## Your goal
Please reproduce the part of the Toolik Lake Area text below between "Figure 3. View" and "map). Photo: D.A. Walker.", inclusive, word for word.

# start of Document extract

Toolik Lake Area
Figure 1. Location of the Toolik Lake Area (large red rectangle) and Toolik Lake Grid (small red rectangle) within the Upper Kuparuk River Region.
Typical landscapes in the Upper Kuparuk River region:
Figure 2. View looking northeast from Jade Mountain across an Itkillik II glacial landscape with numerous glacial lakes, kames and kettles. This landscape is much more vegetatively complex than the Sagavanirktok-age glacial surfaces (Fig. 3).
Figure 3. View looking southeast across the headwaters of Imnavait Creek into the Phillip Smith Mountains of the Brooks Range. Vegetation is typical of the Sagavanirktok-age glacial surfaces, which cover large portions of Upper Kuparuk River region but do not occur on the Toolik Lake Area and Grid maps. Photo: D.A. Walker.
Figure 4. Alpine area on limestone on Peak 1376 in the southeast corner of Map A, looking south into the valley of the Sagavanirktok River. The dominant vegetation is Dryas integrifolia-Oxytropis nigrescens (Unit 10 on the Upper Kuparuk River Region vegetation map). Photo: D.A. Walker.

# end of Document extract
# start of Dataset extract

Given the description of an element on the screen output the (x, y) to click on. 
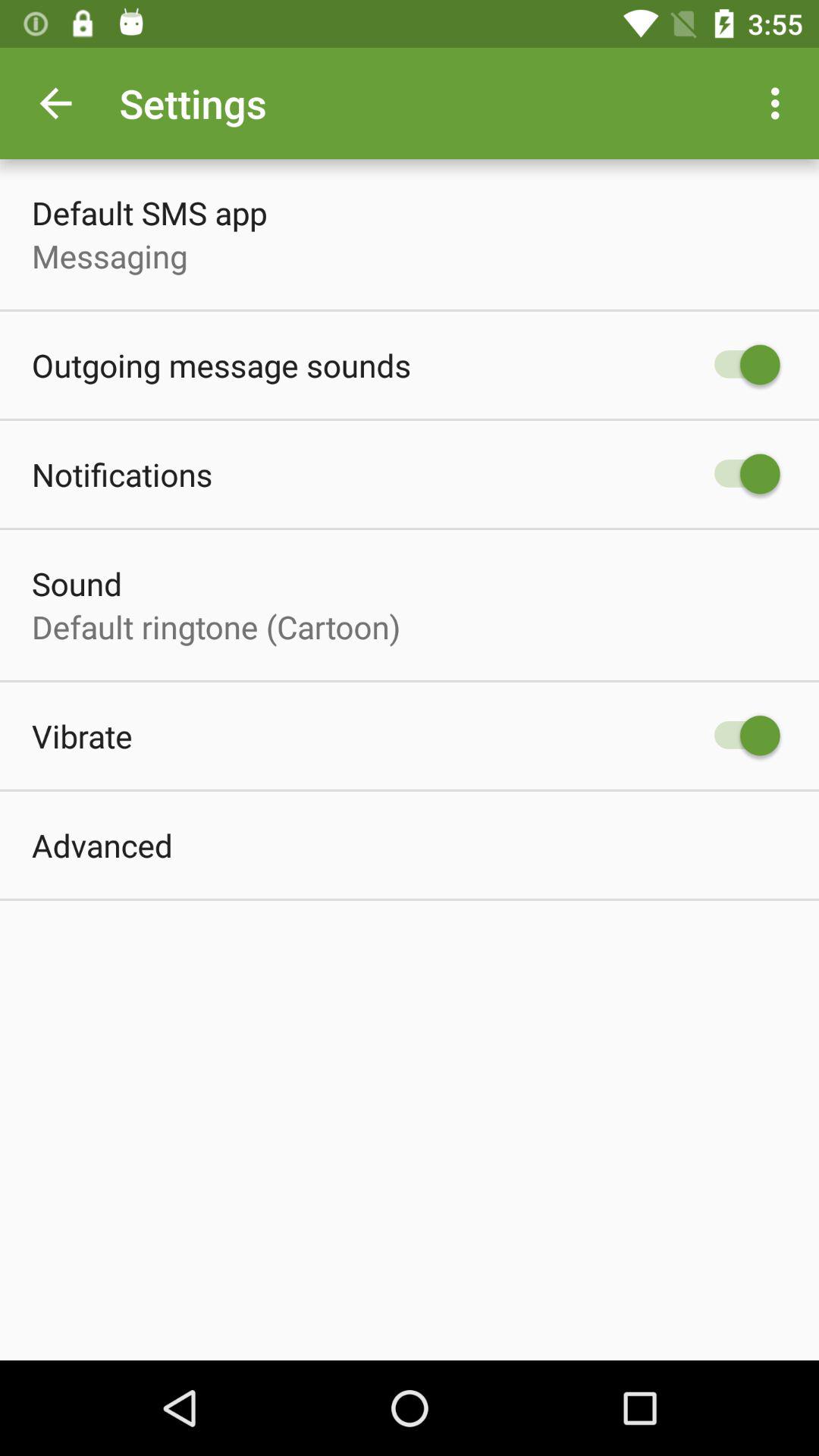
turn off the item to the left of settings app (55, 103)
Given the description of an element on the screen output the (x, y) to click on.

# end of Dataset extract

## Reply to the exercise
Figure 3. View looking southeast across the headwaters of Imnavait Creek into the Phillip Smith Mountains of the Brooks Range. Vegetation is typical of the Sagavanirktok-age glacial surfaces, which cover large portions of Upper Kuparuk River region but do not occur on the Toolik Lake Area and Grid maps. Photo: D.A. Walker.
Figure 4. Alpine area on limestone on Peak 1376 in the southeast corner of Map A, looking south into the valley of the Sagavanirktok River. The dominant vegetation is Dryas integrifolia-Oxytropis nigrescens (Unit 10 on the Upper Kuparuk River Region vegetation map). Photo: D.A. Walker.